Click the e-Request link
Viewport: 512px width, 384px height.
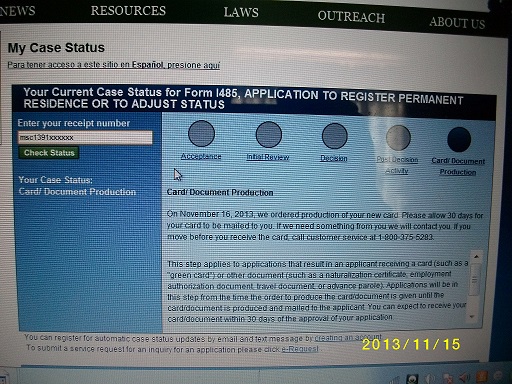click(300, 349)
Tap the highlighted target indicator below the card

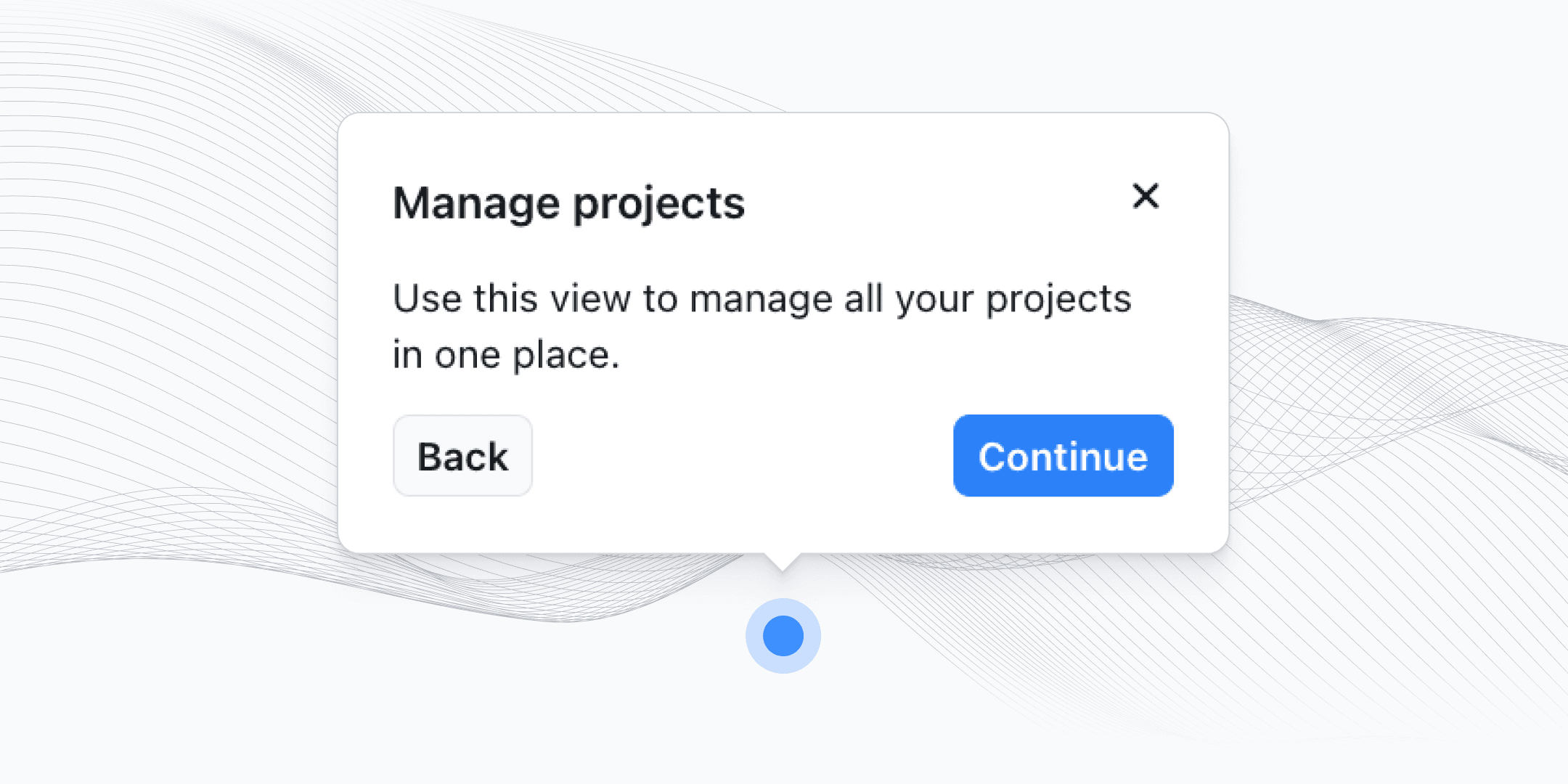coord(783,635)
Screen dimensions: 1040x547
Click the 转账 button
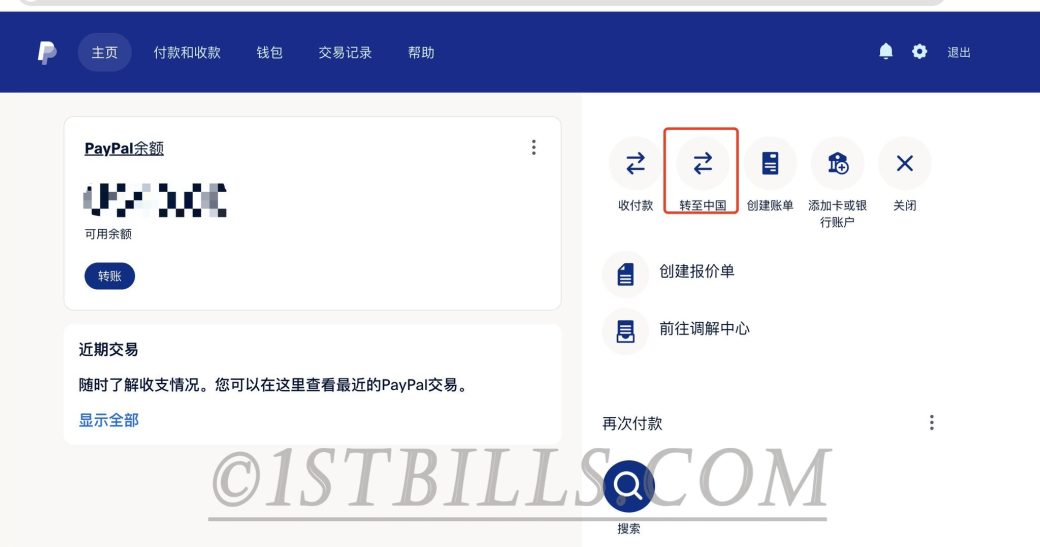109,276
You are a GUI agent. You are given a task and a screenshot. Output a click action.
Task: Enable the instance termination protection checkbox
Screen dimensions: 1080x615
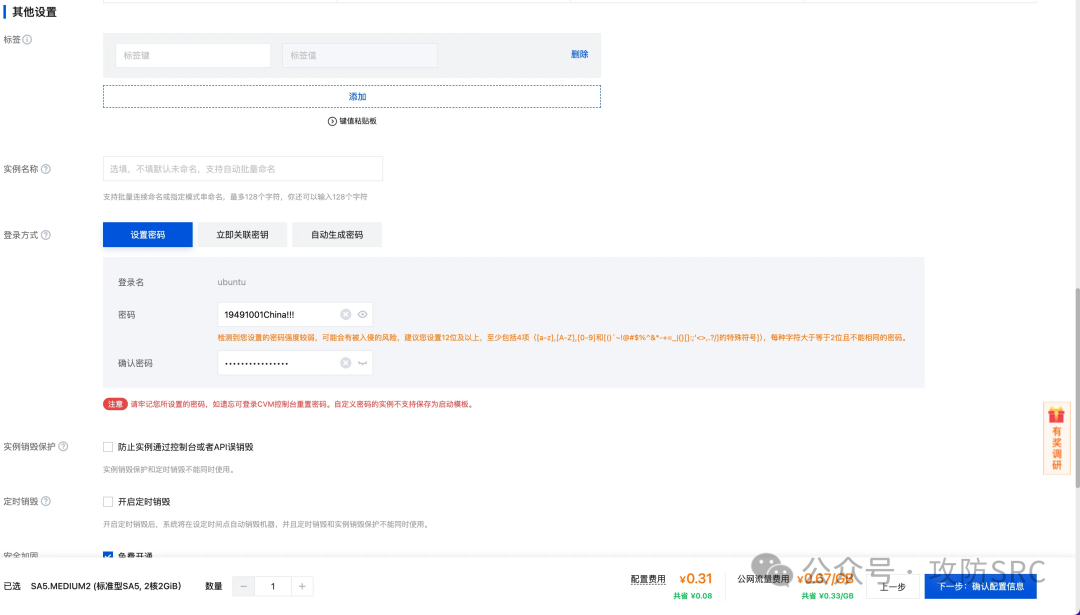click(108, 447)
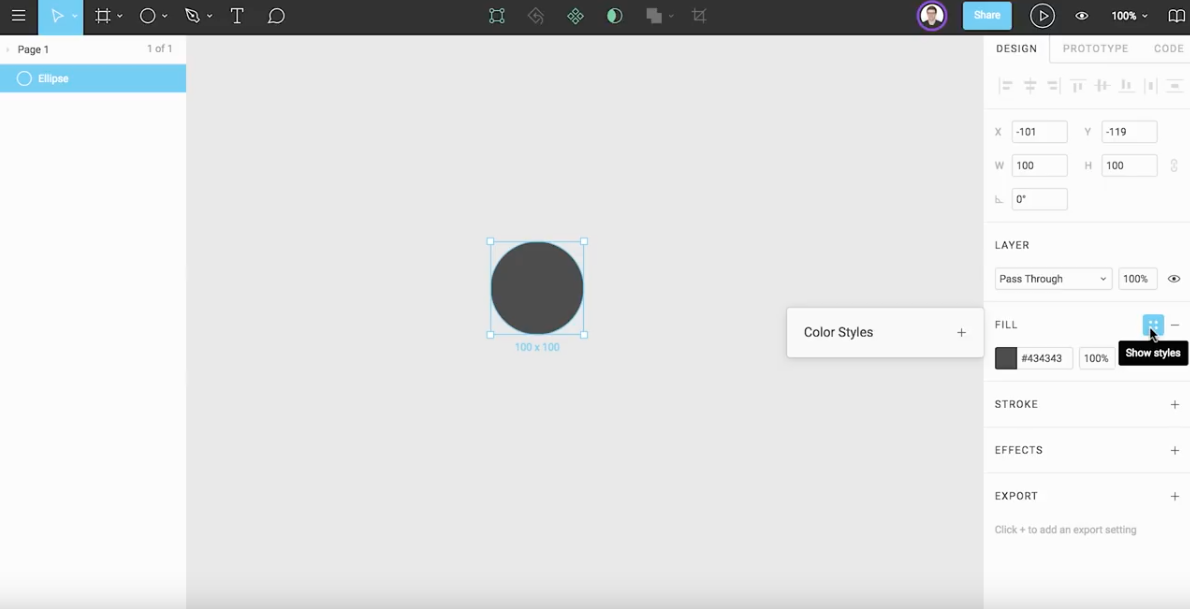1190x609 pixels.
Task: Open the 100% zoom dropdown
Action: click(x=1129, y=16)
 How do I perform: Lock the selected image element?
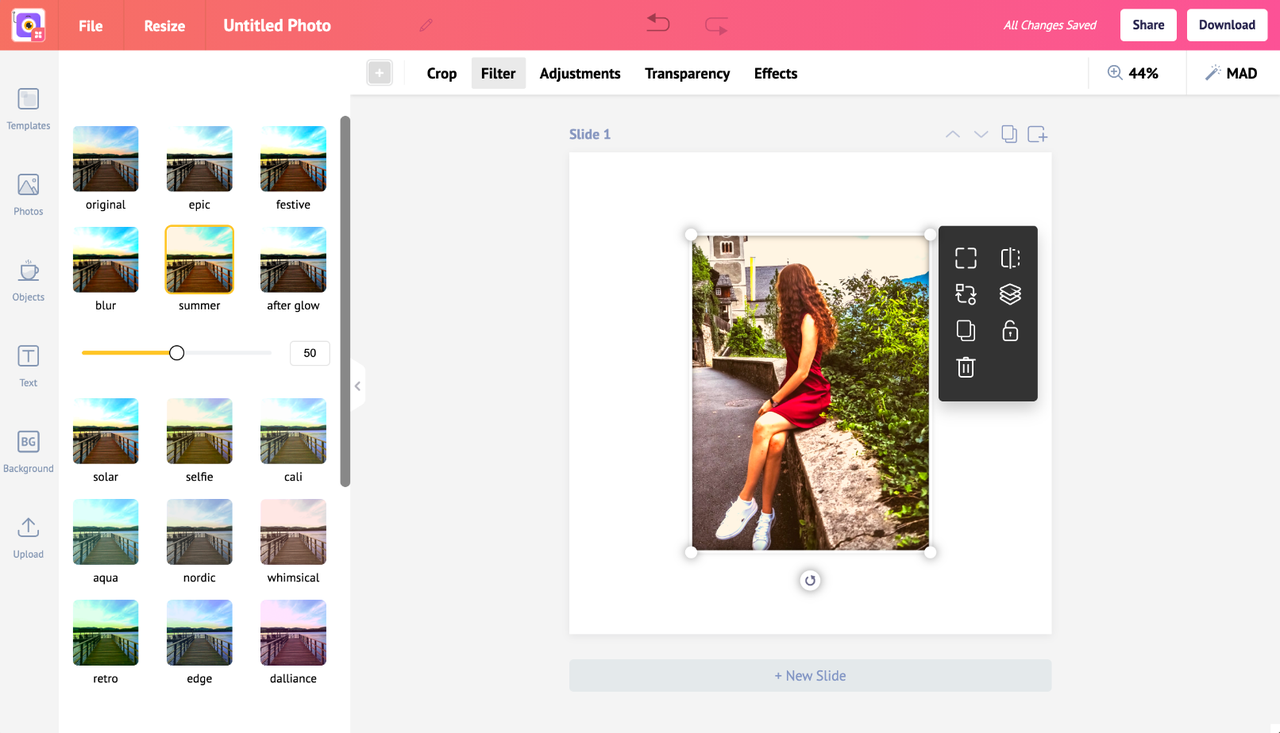coord(1010,330)
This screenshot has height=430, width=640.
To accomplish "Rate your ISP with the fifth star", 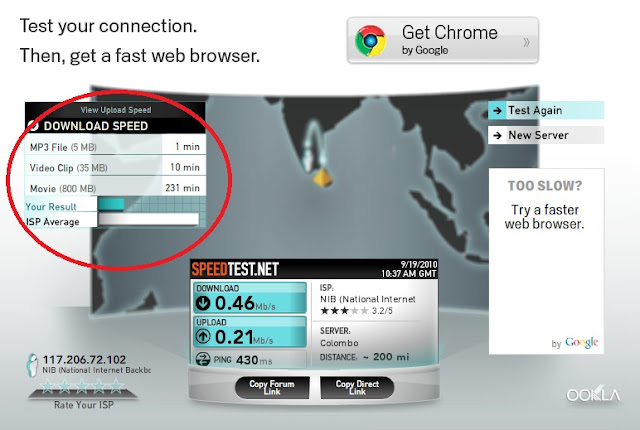I will click(x=116, y=386).
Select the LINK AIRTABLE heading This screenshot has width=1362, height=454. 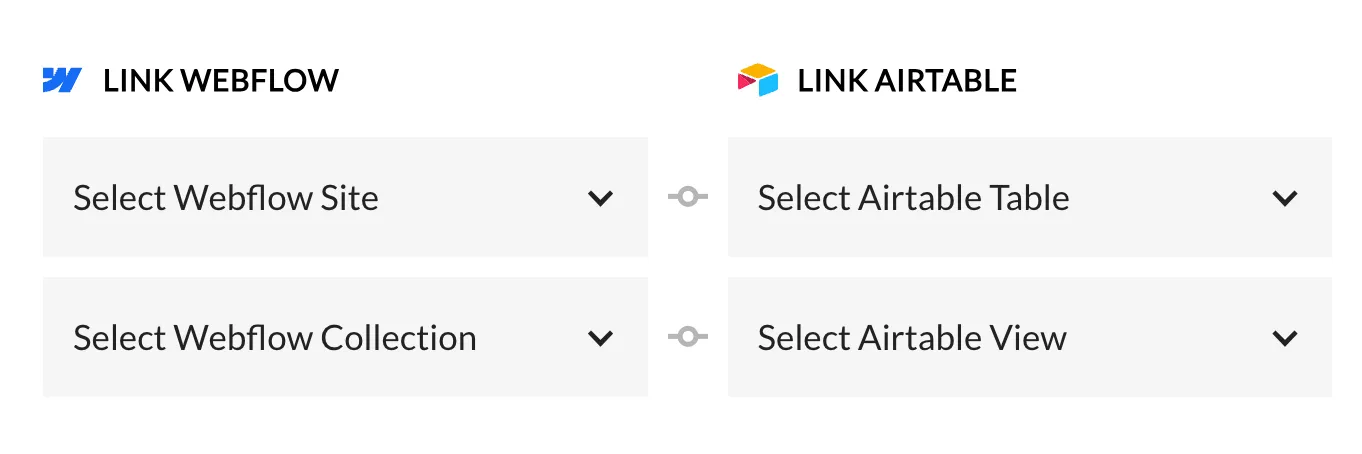tap(907, 81)

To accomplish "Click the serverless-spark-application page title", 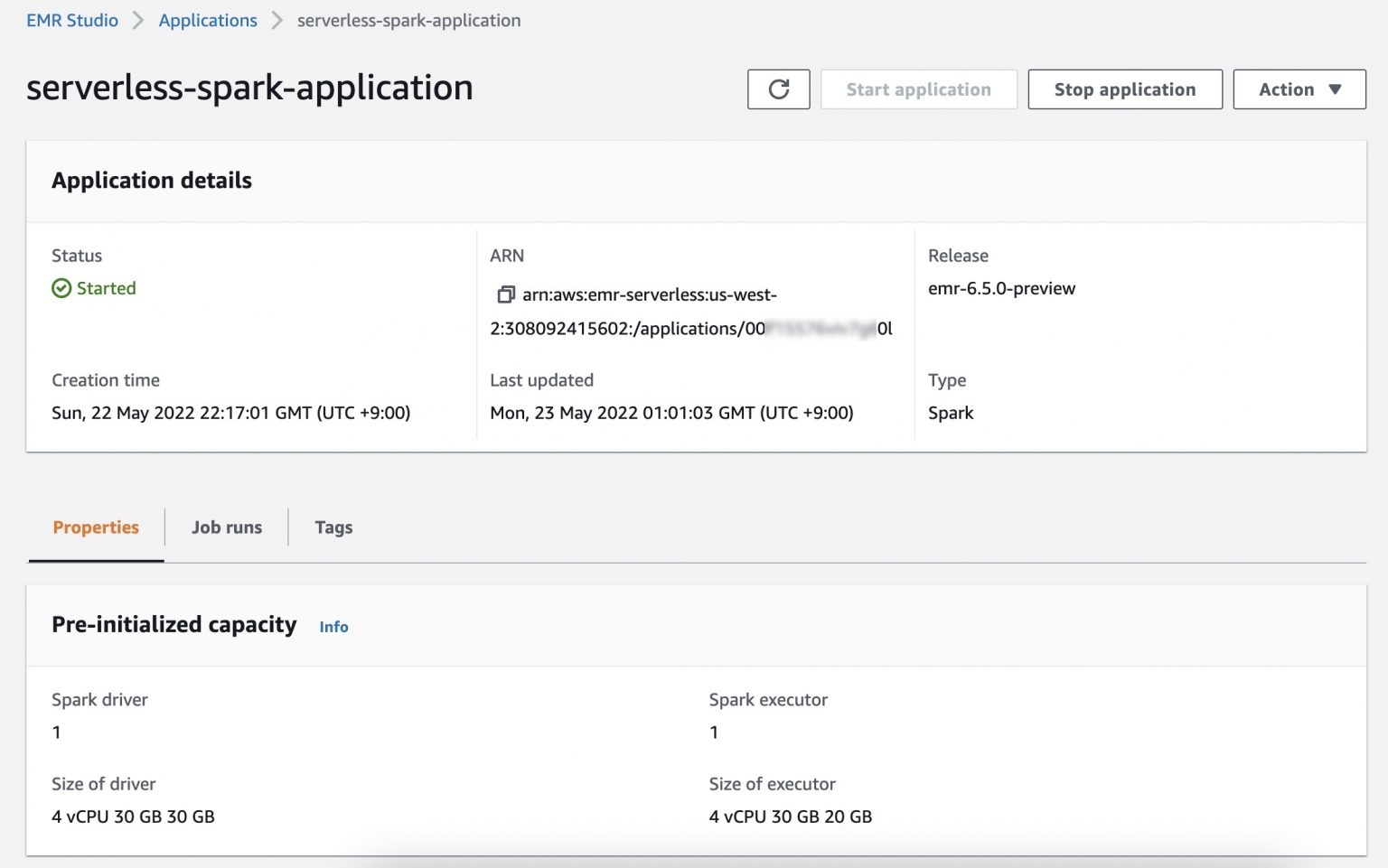I will pos(249,88).
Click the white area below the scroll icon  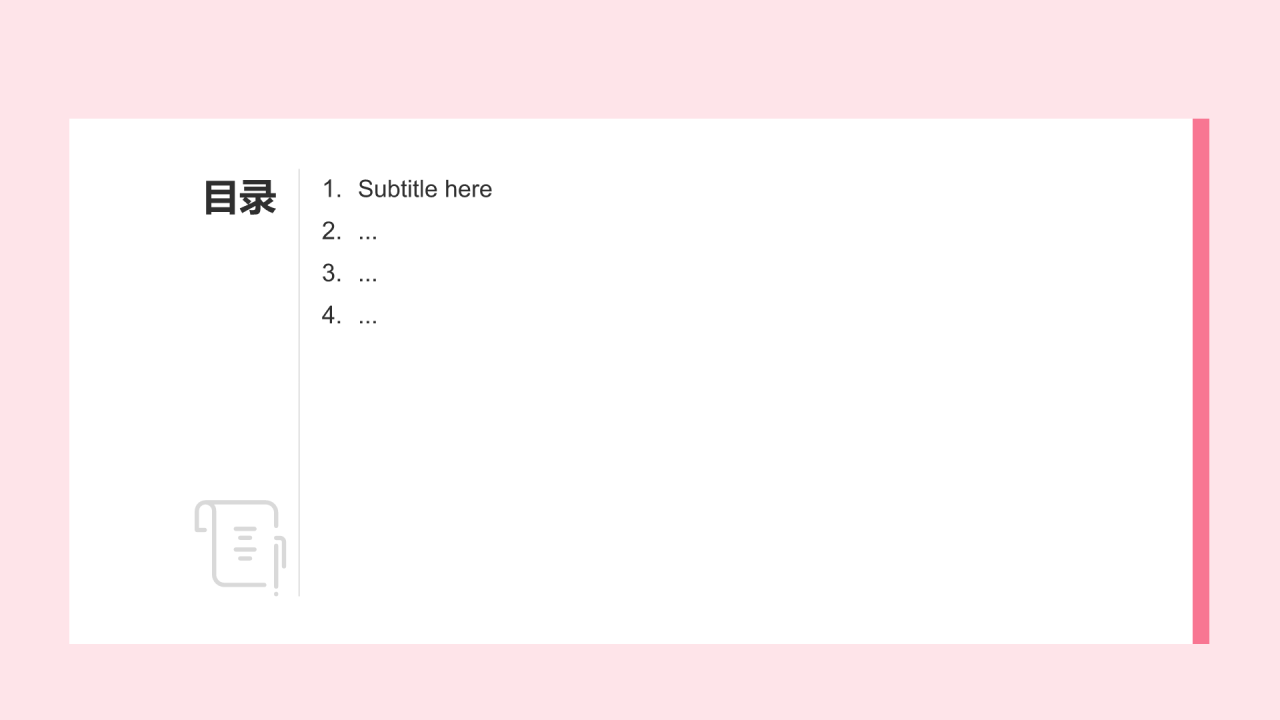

----

Return only the stretch above from the line containing "Tap the highlighted" through the line containing "Task: Enable the", word for word and without pictures.

= Answer for the task =
Tap the highlighted target indicator below the card

coord(783,635)
Screen dimensions: 1040x547
Click the 转账 button
109,276
You are a GUI agent. You are given a task and a screenshot. Output a click action.
Task: Enable the instance termination protection checkbox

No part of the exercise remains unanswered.